The NCI clinical trials enterprise has grown incrementally
over the past several decades. Today, the Institute funnels
the majority of its funding dedicated to clinical trials to
its extramural partners, which operate at the regional, state,
and local levels in order to give the public the widest possible
access to clinical studies. The major components of the Institute's
extramural clinical research program include
-
NCI-designated Cancer
Centers and Comprehensive Cancer Centers, which are
major academic and research institutions characterized by
scientific excellence that sustain broad-based, interdisciplinary
programs in cancer research;
- Specialized
Programs of Research Excellence (SPOREs), which bring
together basic scientists and clinical researchers to design
and implement research programs that can improve cancer
prevention, detection, diagnosis, and treatment of specific
cancer types, including cancers of the breast, prostate,
lung, gastrointestinal system, brain, and skin, as well
as lymphoma, genitourinary cancer, head and neck cancer,
and ovarian cancer;
- Clinical
Trials Cooperative Groups, which are networks of research
institutions organized according to region or medical specialty
that collaborate to conduct large-scale, multisite clinical
trials often involving thousands of patients; and
- Community
Clinical Oncology Programs, which provide smaller-scale
community-based medical facilities and individual physicians
with opportunities to participate in clinical trials.
Each
of these programs is discussed in greater detail below. Various
offices throughout the Institute's major divisions provide
administrative support for these programs, which are funded
through a variety of mechanisms, including grants that support
investigator-initiated basic, translational, or clinical research.
Because
NCI's clinical research program is highly decentralized, it
can be difficult to capture information that provides a comprehensive
overview of the full spectrum of its activities. One of the
best publicly accessible sources of up-to-date information
about NCI-supported cancer clinical trials is the Physician
Data Query (PDQ®) database. The first section of this
report is largely based upon information drawn from PDQ and
demonstrates how this resource may be used to answer specific
questions about NCI-supported trials.
How
many NCI-supported trials are now in progress?
There is no simple answer to this question. NCI supports clinical
trials through a variety of funding programs, including grants,
contracts, and cooperative agreements, and there is no single
listing or database containing all NCI-sponsored trials.
One of the most comprehensive databases of cancer clinical
trials is NCI's PDQ database, which is accessible through
the NCI Web site, www.cancer.gov. PDQ includes most clinical
trials sponsored by NCI. It also includes many cancer trials
sponsored by pharmaceutical companies, medical centers, and
other groups. PDQ lists both active clinical trials (those
currently enrolling patients) and those closed to enrollment
but still treating patients and/or collecting data. As of
January 2006, PDQ contained approximately 2,932 active cancer
clinical trials, of which 1,353 - almost half of the
total - were sponsored by NCI.
Which
NCI trials does PDQ include?
PDQ includes all intramural trials - those being conducted
by NCI researchers at the NIH campus in Bethesda, Maryland.
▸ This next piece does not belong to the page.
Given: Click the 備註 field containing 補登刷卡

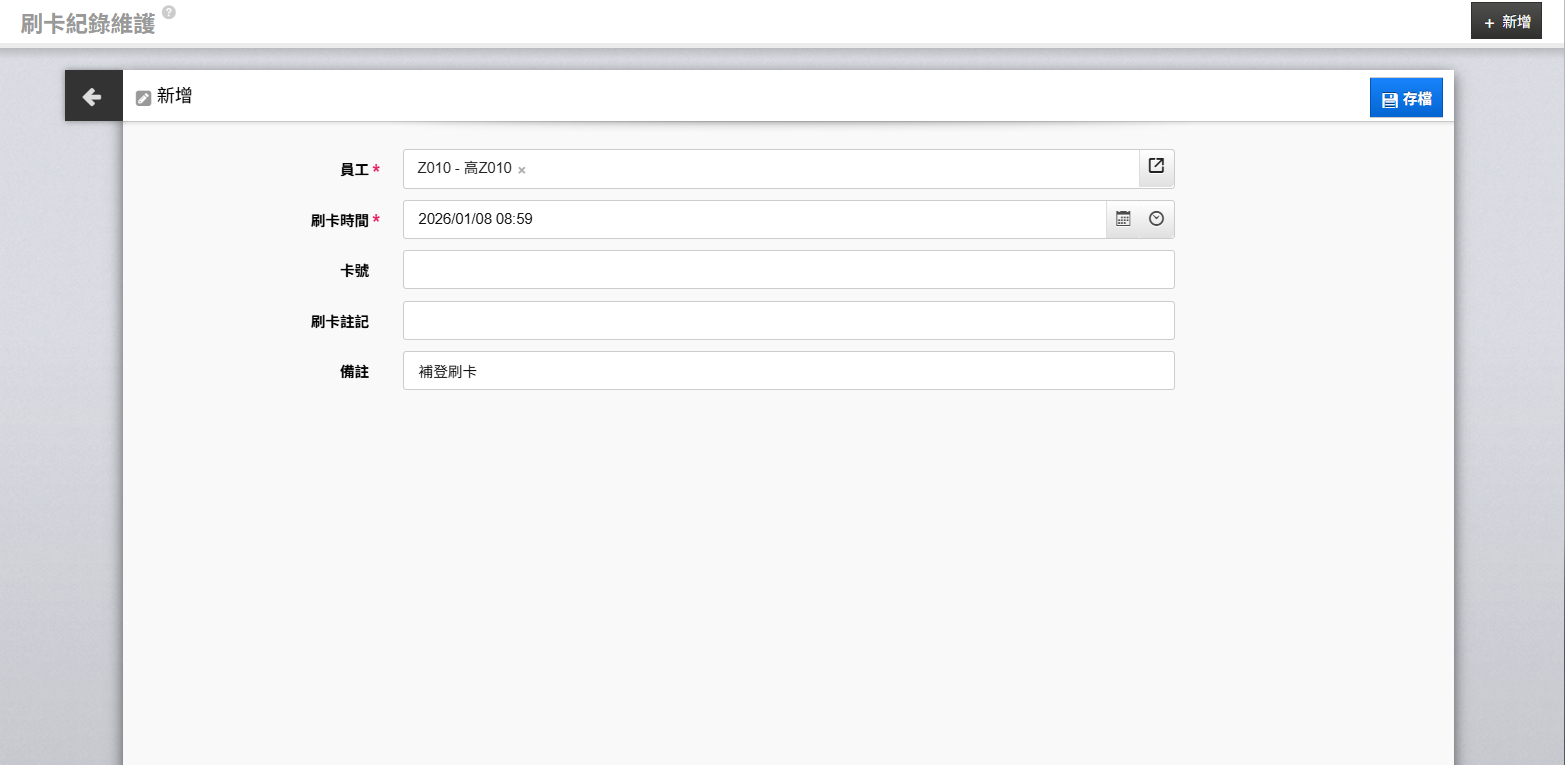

It also contains many extramural trials - those sponsored
by NCI and taking place at cancer centers, hospitals, and
community-based medical practices around the country and other
parts of the world.
Of
NCI's extramural trials, PDQ includes all that are conducted
through the Clinical
Trials Cooperative Groups (networks of researchers and
institutions with funding from NCI). PDQ also includes many
of the trials funded through other kinds of mechanisms, such
as grants and contracts, and trials taking place at NCI-designated
Cancer Centers. However, because registration of NCI-supported
trials is not required, it is not possible to obtain a complete
list of extramural trials through PDQ.
The
January 2006 listings in PDQ included 183 active intramural
clinical trials. A single figure for the sum total of
active extramural trials taking place at any given time cannot
be obtained from PDQ. Instead, the database lists categories
of clinical trials that have been classified according to
their specific scientific review process or funding mechanism(s).
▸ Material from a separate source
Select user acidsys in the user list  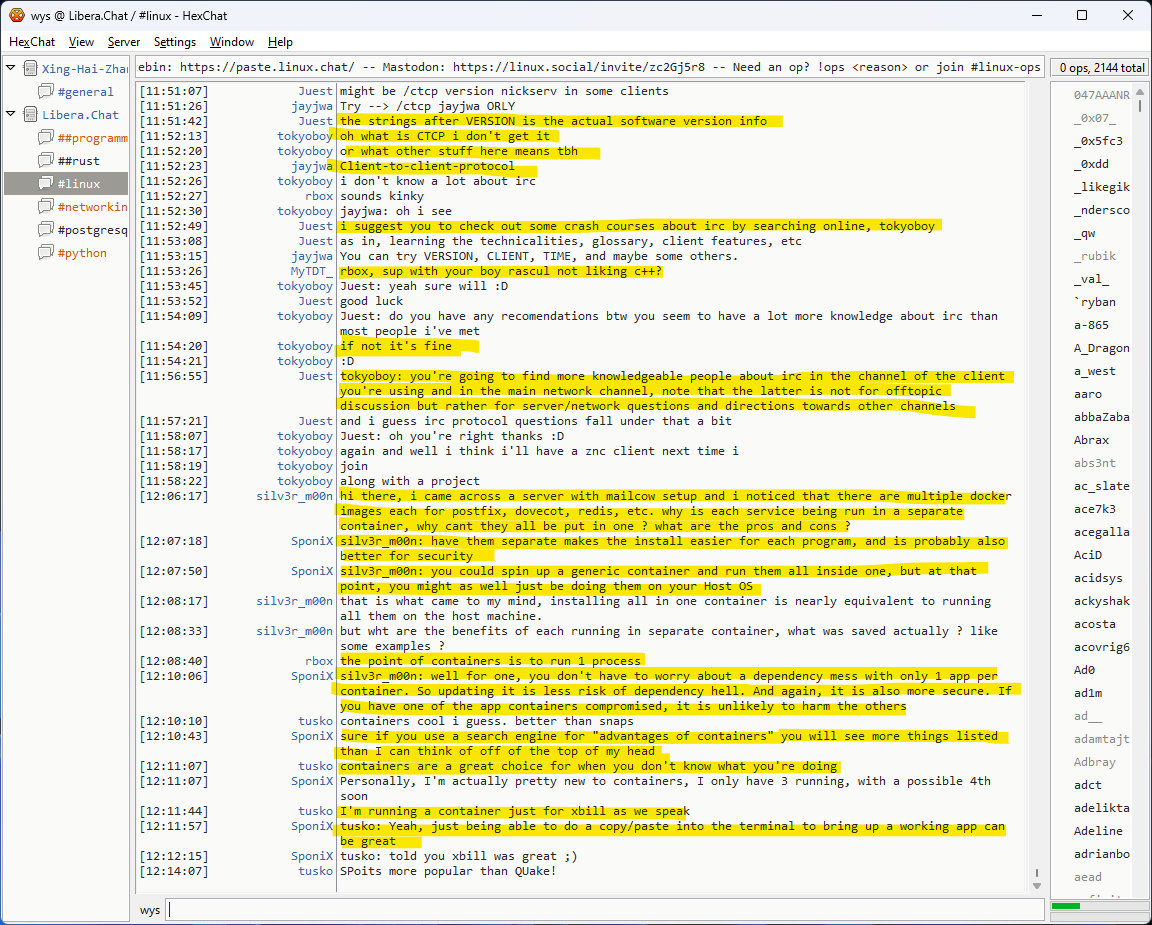click(x=1098, y=578)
In January 2006, categories of extramural trials receiving
NCI support included
-
415 Cooperative Group trials,
- 382
NCI-grant-supported trials,
- 29
Specialized Programs of Research Excellence (SPORE) trials,
and
- 633
trials initiated by NCI-designated Cancer Centers.
Some
clinical trials are funded through more than one administrative
mechanism and are therefore included under more than one of
the categories listed above. As a result, the sum total of
the numbers above for intramural and extramural trials (1,642)
exceeds the total number of NCI-sponsored clinical trials
in the answer to question 1 (1,353).
How many NCI treatment, prevention, and other kinds of trials
are listed in PDQ?
As
of January 2006, there were
-
1,160 treatment trials,
- 55
prevention trials,
- 58
diagnostic trials,
- 17
screening trials,
- 20
genetics trials, and
- 116
supportive-care trials.
Some clinical trials can be classified as more than one type.
For example, a screening trial might also be classified as
a genetics trial if it is evaluating a screening method in
patients who are genetically predisposed toward developing
a particular type of cancer. As a result, the sum total of
the numbers above (1,426) exceeds the total number of NCI-sponsored
trials in PDQ (1,353) because some trials may be classified
as more than one type.
How
many NCI trials are listed in PDQ for the four major types
of cancer?
As of January 2006, PDQ listed the following numbers of active
NCI-sponsored clinical trials for the four types of cancer
with the highest numbers of new cases (incidence) and deaths
(mortality) annually:
-
133 for lung cancer (including 95 for non-small cell lung
cancer, 33 for small cell lung cancer, and 3 for pulmonary
carcinoid tumors),
- 192
for breast cancer (including 152 for female breast cancer
and 40 for male breast cancer),
- 90
for prostate cancer, and
- 57
for colon cancer.
Which
criteria can be used to search PDQ?
PDQ
can be searched on the Internet using either the Basic
Search Form or the Advanced
Search Form.
The
Basic Search Form allows people to search for trials using
the criteria of cancer type or stage as well as the trial
location (ZIP code proximity or NIH campus, Bethesda, Maryland).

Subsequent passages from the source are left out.